Et le risque de cancer du sein a été multiplié par 3 dans la tranche d’âge 45-49 ans ( Jung KW 2013 )


Conclusion

Revenir à des modes de reproduction pré transitionnels est impossible et non souhaitable. Le rappel de ces faits n’est pas destiné à faire revenir les femmes à la maison en vue d’instaurer une famille nombreuse, ni de leur faire renoncer aux acquis de la contraception.

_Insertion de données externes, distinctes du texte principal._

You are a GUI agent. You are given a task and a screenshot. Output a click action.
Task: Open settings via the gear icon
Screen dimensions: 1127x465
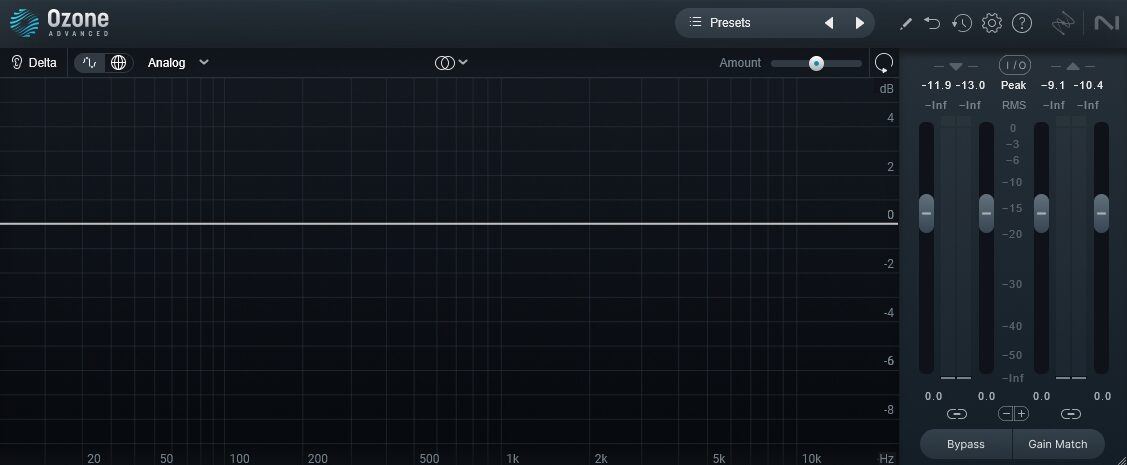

Mais au lieu d’investir des sommes considérables dans le dépistage par mammographie, il serait préférable de développer une prévention du cancer centrée sur sa cause. Le cancer de l’estomac qui est dû dans 80% des cas à une bactérie alimentaire, a fait une chute spectaculaire non pas grâce à un quelconque dépistage ou progrès thérapeutique mais grâce au frigidaire et à la machine à laver la vaisselle. Le cancer de l’endomètre, d’origine hormonale a également beaucoup régressé grâce à la pilule contraceptive œstroprogestative qui s’oppose au développement cyclique de l’endomètre, cancérogène.
Pour le cancer du sein qui est lié à l’imprégnation hormonale et donc au nombre de cycles dans une vie de femme ( étude E3N ), la solution ne peut être qu’ hormonale par la suppression de l’activité des ovaires. Ce que nous savons faire avec la pilule progestative mise au point par Pincus en 1950. Si la pilule était restée telle quelle, sans ajouter un cycle artificiel, l’épidémie de cancer du sein aurait été évitée. Il est urgent de revenir à cette pilule primaire qui se contente de bloquer les cycles pour protéger les générations futures. Promouvoir une meilleure gestion des hormones et en particulier des règles est la solution qui s’impose naturellement et qui fonctionne. Rappelons que l’incidence du cancer du sein a baissé récemment du fait de la diminution de prescription des traitements hormonaux de ménopause.
Le cancer du sein disparaitra aussi vite qu’il s’est développé grâce à une utilisation massive de la pilule sans règles. À l’instar du cancer de l’estomac qui a quasiment disparu grâce à l’utilisation du frigidaire et des antibiotiques.